For Off-sale beer, wine and spirits, the limit is one General License for 2,500 residents.
For Off-sale beer and wine only, the limit is one license for every 2,500 residents unless it is combined with an Off-sale General License selling spirits as well, then the limit is 1,250.
The number of On-site or Off-site venues allowed in a particular city or county and the location of each is determined by the local jurisdiction through enforcement of building codes and zoning ordinances.
The only real limit is the so-called “undue concentration” of stores in a high crime area, but even that can be appealed.

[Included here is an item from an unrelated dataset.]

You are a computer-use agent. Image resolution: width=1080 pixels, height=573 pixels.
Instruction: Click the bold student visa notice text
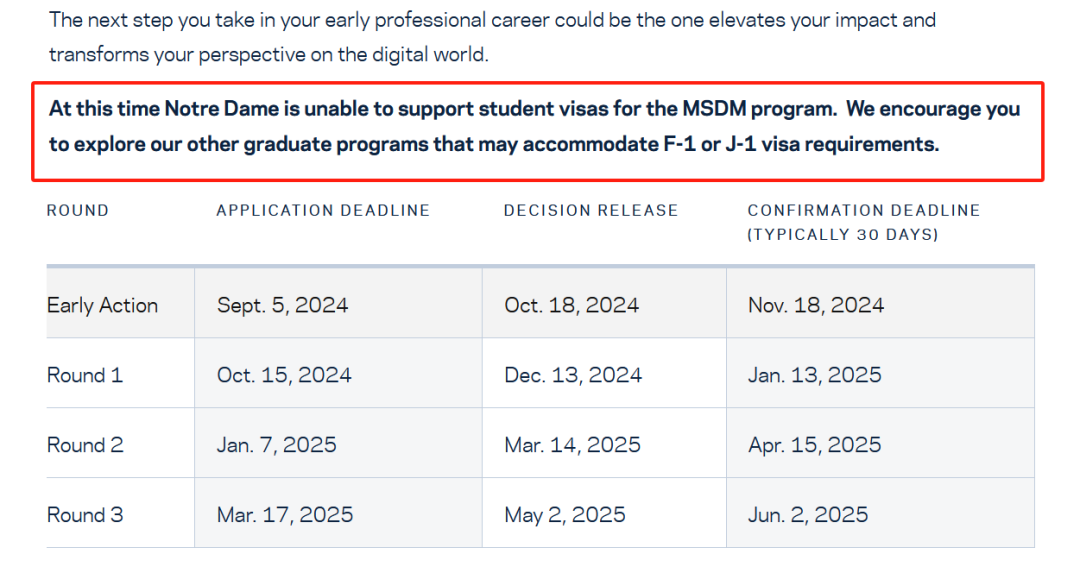pos(534,127)
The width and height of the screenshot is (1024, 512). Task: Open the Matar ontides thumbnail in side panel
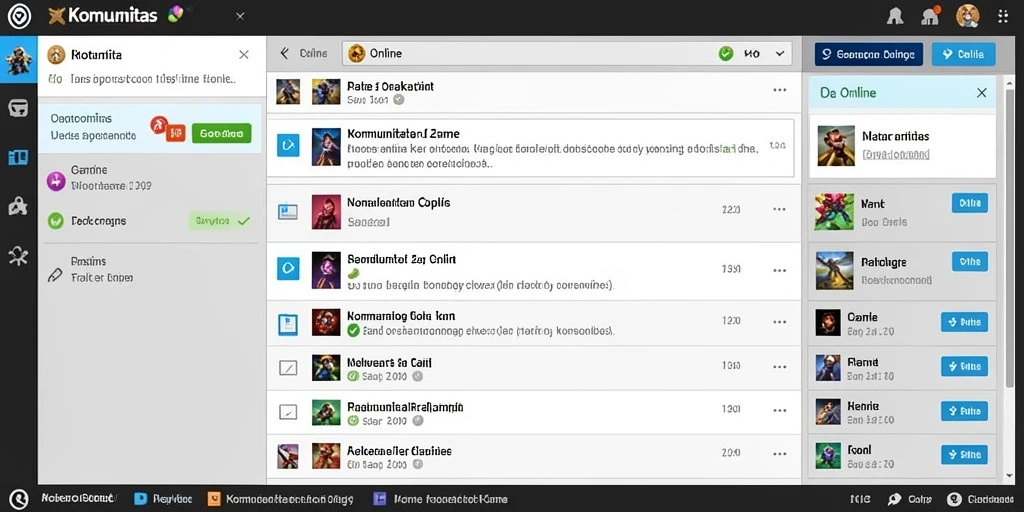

If a city or county can demonstrate that having an additional Off-site or On-site venue would serve a “public convenience or necessity”, they may approve that new license.
Compare this to commercial cannabis which has a grand total of 1,300 stores and delivery services and an undetermined number of consumption lounges, perhaps fifteen or twenty.
While the state has not put a limit on the number of cannabis dispensaries, 47% of California counties forbid retail sales, and 76% of California cities prohibit retail sales.
Surely a business applying for a retail cannabis license can invoke the “public
convenience or necessity” clause, because not allowing legal regulated cannabis clearly enables the illegal market to flourish and increases the crime in that jurisdiction.
Just as clearly, medical patients have a necessity for greater convenience in obtaining their medicine and a need for greater access to lab-tested products.
As a result, with California’s population of 38 million people, there is only one
cannabis sales venue per 29,000 residents.
In comparison, when you add up all alcohol license types and number of venues and events there may be over 100,000 sites for obtaining alcohol, meaning one for every 380 residents.
And that is not counting the annual tourist influx, which is over two hundred million, many coming to buy cannabis and its products.
We are only asking for the end of tax-based persecution and the reduction of
punitive regulation by the state, by the counties, and by the cities, to create a level playing field for cannabis, on parity with the alcohol industry for the number of retail stores and other venues, especially consumption lounges.
Give us the same number of off-site and on-site venues for cannabis, reduce and simplify the regulations, eliminate the cultivation tax and reduce the excise tax to 1% or 2% above the standard sales tax and the state will more than double its current tax revenues from cannabis.
This will simultaneously reduce the illicit market, allowing millions of consumers more convenient access to tested products for their necessary medicine and their source of inspiration.
This will enable the small-scale craft cannabis producer to actually make a living.